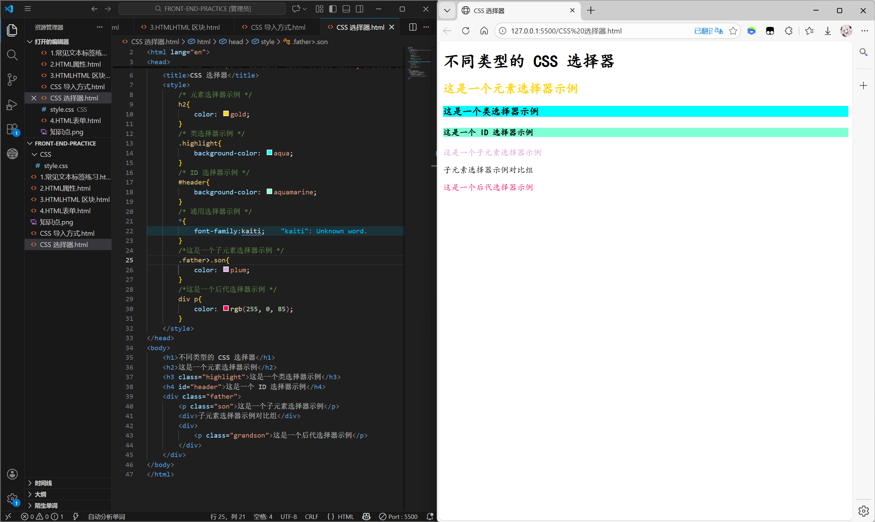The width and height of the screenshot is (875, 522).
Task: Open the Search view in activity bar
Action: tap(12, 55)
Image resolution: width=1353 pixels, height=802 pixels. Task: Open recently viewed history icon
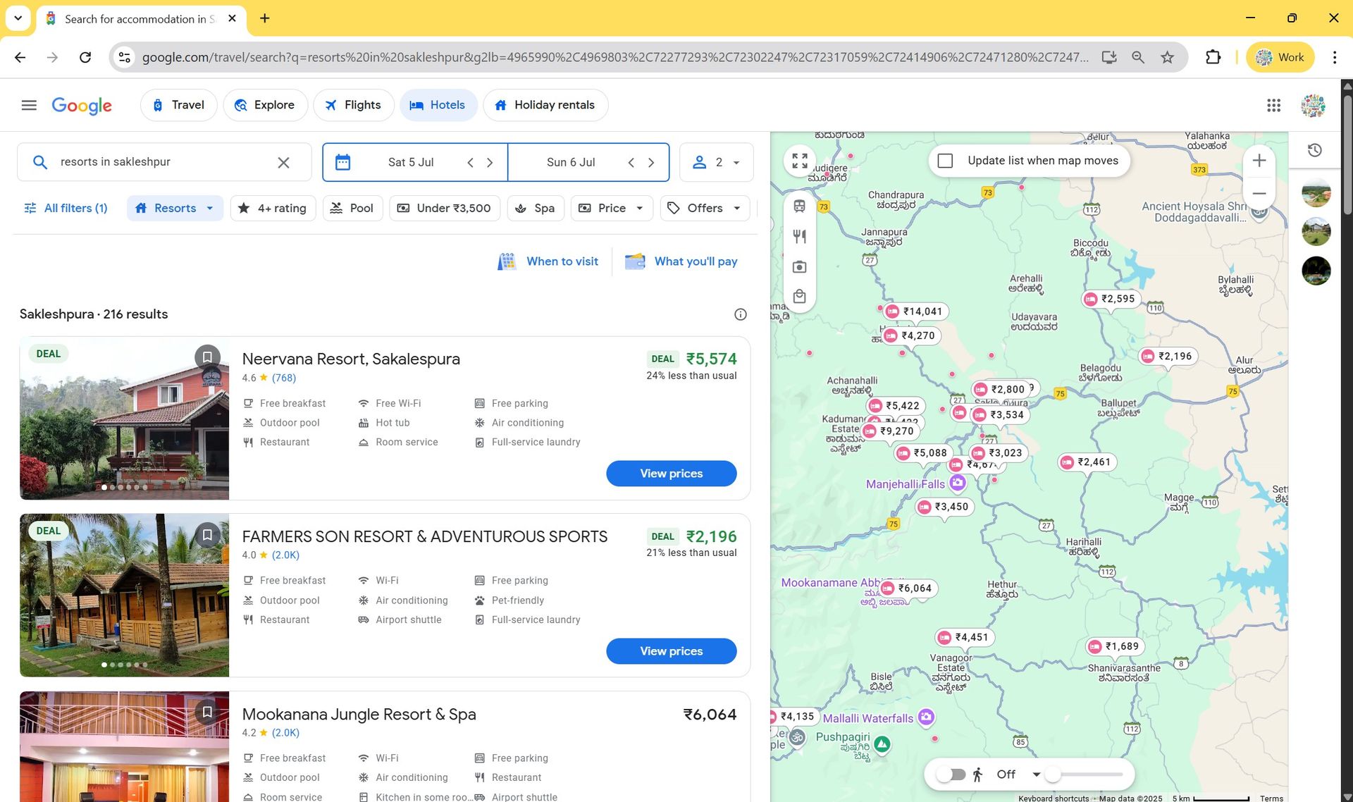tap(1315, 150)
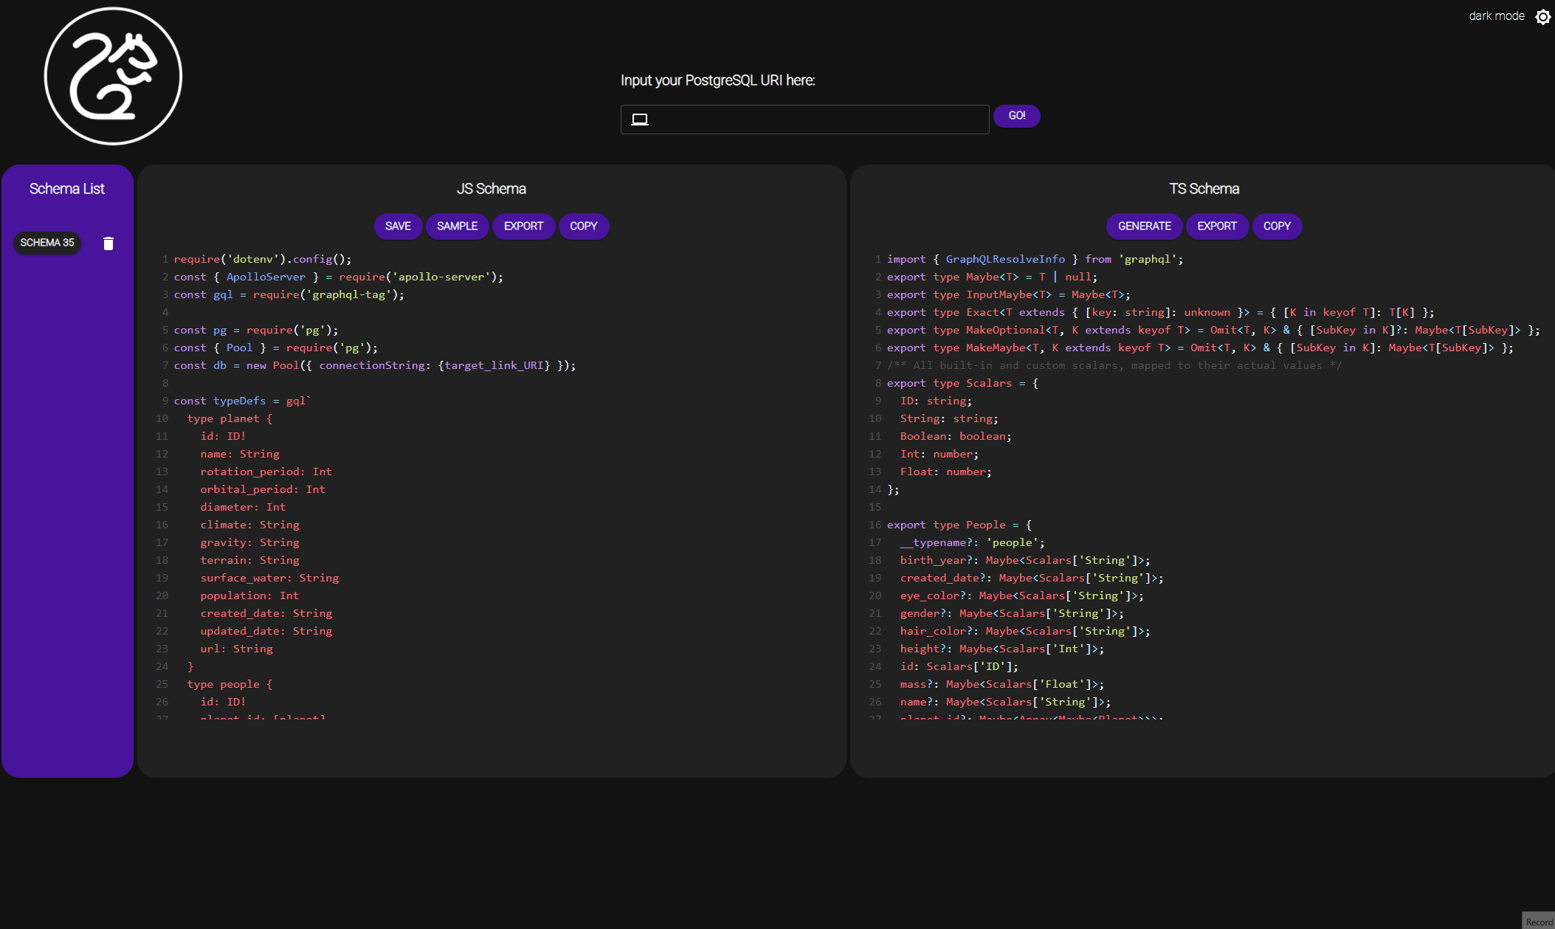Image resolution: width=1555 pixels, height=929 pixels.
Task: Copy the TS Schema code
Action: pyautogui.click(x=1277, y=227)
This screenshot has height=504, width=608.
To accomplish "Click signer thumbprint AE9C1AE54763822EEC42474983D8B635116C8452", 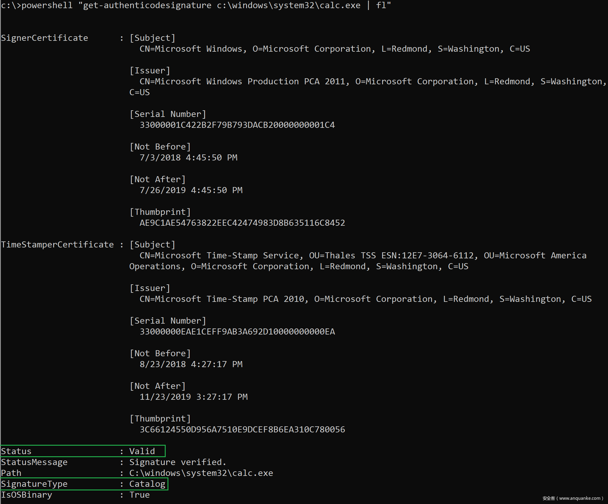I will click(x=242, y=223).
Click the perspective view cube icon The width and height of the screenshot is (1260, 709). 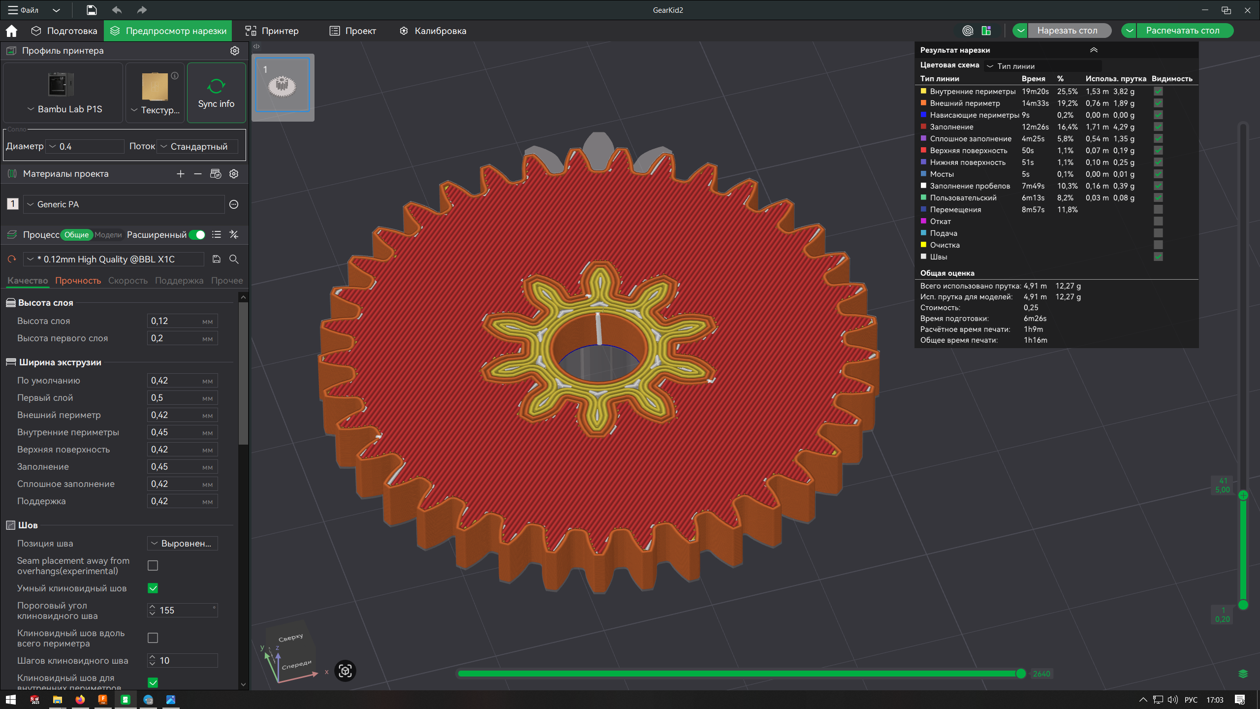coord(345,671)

|---|

Work required:
Range to copy from the records above: the line containing "Image resolution: width=1353" to the line containing "This screenshot has height=504, width=608.", both included. Output those lines exactly and only those, skipping pictures.

Output below:
Image resolution: width=1353 pixels, height=802 pixels. Task: Open recently viewed history icon
tap(1315, 150)
Image resolution: width=1555 pixels, height=929 pixels.
Task: Copy the TS Schema code
Action: pyautogui.click(x=1277, y=227)
This screenshot has height=504, width=608.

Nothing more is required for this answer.